Juno is nearly 300 million miles from Earth — that’s so far that a radio signal takes over 25 minutes to reach the probe. The spacecraft will loop back toward Earth and in October 2013 to get an added boost in speed by robbing some orbital momentum from our planet.
It slingshots into Jupiter orbit in 2016. Juno will set a new record as the farthest solar-power probe ever launched. (There was a shortage of nuclear fuel, as used on all previous NASA outer solar system spacecraft.)
The spacecraft will focus on exploring the inner workings of Jupiter. “We’re sending Juno out there to try to understand the origin and evolution of Jupiter, … to explain how much water there is, what it’s like inside, what the atmosphere is like,” Fran Bagenela of the University of Colorado told a group of scientists at the recent meeting of the American Astronomical Society in Anchorage, Alaska.
Probing Jupiter’s interior was first attempted in 1995 when NASA’s Galileo atmospheric probe was the first man-made object ever to plunge into Jupiter’s roiling atmosphere. The spacecraft was presumably crushed when atmospheric pressure rose to over 23-times Earth’s surface pressure and temperatures passed 300 degrees Fahrenheit (150 degrees Celsius).

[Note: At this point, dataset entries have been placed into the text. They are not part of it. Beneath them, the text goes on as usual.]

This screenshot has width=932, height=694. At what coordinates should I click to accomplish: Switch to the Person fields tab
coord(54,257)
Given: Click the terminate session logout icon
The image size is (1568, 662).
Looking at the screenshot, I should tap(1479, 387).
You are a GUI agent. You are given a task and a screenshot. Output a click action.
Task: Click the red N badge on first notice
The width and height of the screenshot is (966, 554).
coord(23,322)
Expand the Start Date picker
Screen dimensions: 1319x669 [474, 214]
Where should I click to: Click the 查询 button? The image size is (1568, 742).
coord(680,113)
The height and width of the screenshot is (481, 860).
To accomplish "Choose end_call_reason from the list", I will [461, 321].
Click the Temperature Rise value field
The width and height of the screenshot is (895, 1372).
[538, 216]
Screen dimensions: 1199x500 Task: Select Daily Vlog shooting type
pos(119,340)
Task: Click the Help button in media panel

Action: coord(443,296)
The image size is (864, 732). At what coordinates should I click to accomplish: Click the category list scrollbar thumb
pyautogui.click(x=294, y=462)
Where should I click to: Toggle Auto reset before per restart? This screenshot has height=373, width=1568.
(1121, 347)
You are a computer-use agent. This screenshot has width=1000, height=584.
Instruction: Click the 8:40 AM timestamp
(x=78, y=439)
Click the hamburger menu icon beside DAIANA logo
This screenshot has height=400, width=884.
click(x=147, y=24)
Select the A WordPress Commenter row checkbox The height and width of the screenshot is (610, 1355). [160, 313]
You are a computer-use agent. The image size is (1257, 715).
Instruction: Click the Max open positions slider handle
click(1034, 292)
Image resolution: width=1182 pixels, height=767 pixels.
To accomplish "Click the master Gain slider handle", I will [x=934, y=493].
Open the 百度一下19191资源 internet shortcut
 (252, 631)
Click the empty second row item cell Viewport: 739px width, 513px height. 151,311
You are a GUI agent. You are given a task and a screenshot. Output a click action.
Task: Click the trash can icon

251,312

Looking at the telemetry sent back by Galileo, scientists were surprised to find much less water than expected deep in Jupiter’s atmosphere. After all, Jupiter is theorized to have bulked up to its size in the icy region of the circumstellar disk of gas and volatile materials that encircled the newborn sun 4.5 billion years ago.
Bagenela believes that the Galileo probe fell at the boundary between one of the brown atmospheric zones and white belts that form a striped pattern across the giant’s face. This gap region could have been unusually dry. It’s as if space aliens sent a probe to Earth and it descended over Denver during a Chinook where dry winds descend from the Rocky Mountains, says Bagenela.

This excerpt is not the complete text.